Karena itulah, UU final ini diduga sementara disimpan berlindung dibalik narasi 'sedang dibaca presiden' sambil terus menghitung eskalasi pertarungan. Jika sudah mereda, UU dikeluarkan nomornya. Jika belum, UU tetap disimpan dalam narasi 'sedang dibaca presiden' sambil terus memasarkan narasi hoaks pada para pengkritik, karena tidak atau bukan bersumber dari pasal pasal final seperti yang telah dikirim DPR ke meja Presiden.

Dalam perspektif lain, ini juga merupakan kemenangan pergerakan rakyat dalam pertarungan opini kontra UU Cipta Kerja. Ada semacam kesadaran kolektif publik, berdasarkan kepentingan dan kluster yang terdampak, terus melakukan verifikasi terhadap berbagai norma pasal yang dirasa merugikan.

Pergumulan kesadaran publik dan gerakan massa, secara alamiah beresonansi dalam satu spektrum pergerakan yang unik. Apalagi, gerakan ini tidak hanya di dunia nyata, tapi juga ramai di dunia maya.
Setiap aksi terjadi, sosial media meramaikan opininya, menggelinding saling bersahutan, hingga menjangkau seluruh komponen rakyat. Saya kira, saat ini nyaris tak ada satupun rakyat yang tak membicarakan UU Cipta Kerja.
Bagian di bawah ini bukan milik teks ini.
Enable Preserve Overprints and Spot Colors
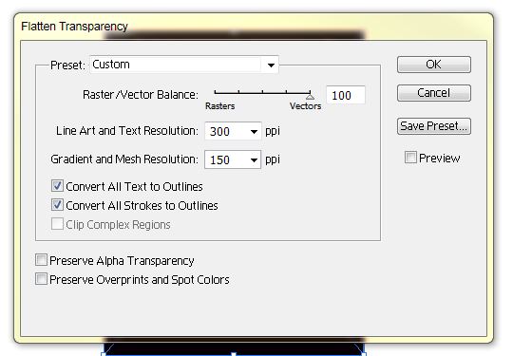Image resolution: width=513 pixels, height=356 pixels. (x=41, y=279)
Karena kabar sosial media, tidak terbit menunggu pagi, akan tetapi 24 jam terus menyiarkan kabar, tanpa ada sensor dan pengarahan opini dari dewan redaksi layaknya koran. Ini tentu sarana komunikasi, konsilidasi, dan alat propaganda yang luar biasa efektif.
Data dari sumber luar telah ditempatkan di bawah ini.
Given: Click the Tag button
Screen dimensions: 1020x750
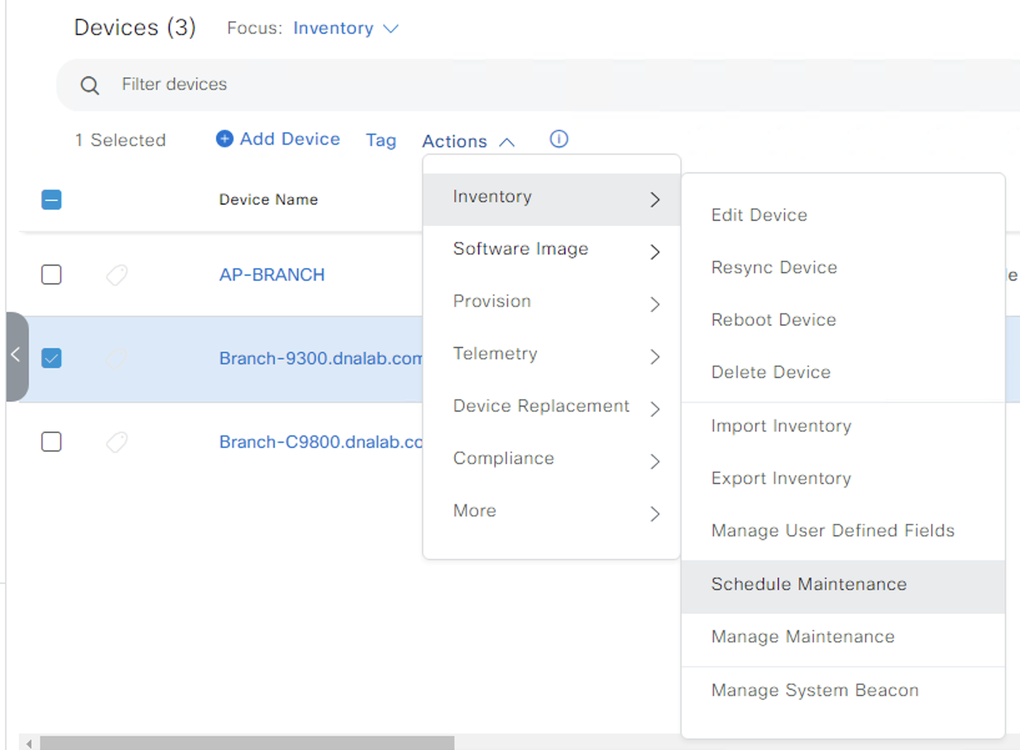Looking at the screenshot, I should [381, 140].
Berbagai video, artikel, meme, hingga rubrik dan podcast yang mengritik UU Cipta Kerja begitu mudah ditemui diberbagai platform sosial media. Narasi ini diproduksi massal oleh rakyat yang alamiah membela kepentingannya, berbeda dengan narasi pro UU Cipta Kerja yang jumlahnya terbatas dan itupun tidak genue karena banyak yang bersumber dari influenzer maupun buzer.
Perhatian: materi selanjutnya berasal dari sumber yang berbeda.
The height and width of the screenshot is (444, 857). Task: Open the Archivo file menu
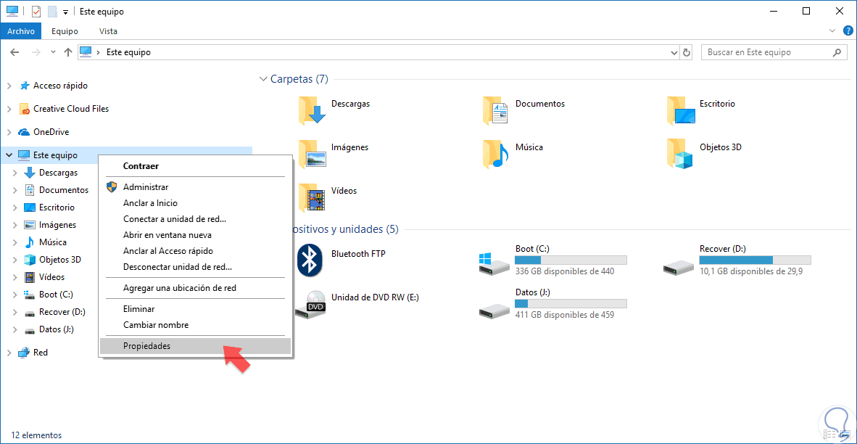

Rasanya, dengan memperhatikan fakta tersebut dan makin menggairahkannya perlawanan terhadap UU Cipta Kerja, kuat dugaan pertarungan politik ini akan dimenangkan rakyat ditandai dengan terbitnya Perppu Pembatalan UU Cipta Kerja, atau bahkan melampaui itu dimana MPR RI Perlu bersidang untuk mengeksekusinya.

Hanya saja politik itu dinamis, bicara tentang kemungkinan. Semua tentu sangat tergantung pada keteguhan hati rakyat, dan kesabaran untuk terus berjuang dan bertahan di parit-parit perjuangan. Setelah melampaui berbagai ujian dan rintangan, rasanya tidaklah berlebihan jika saya memiliki harapan kuat perjuangan rakyat ini akan dimenangkan. [].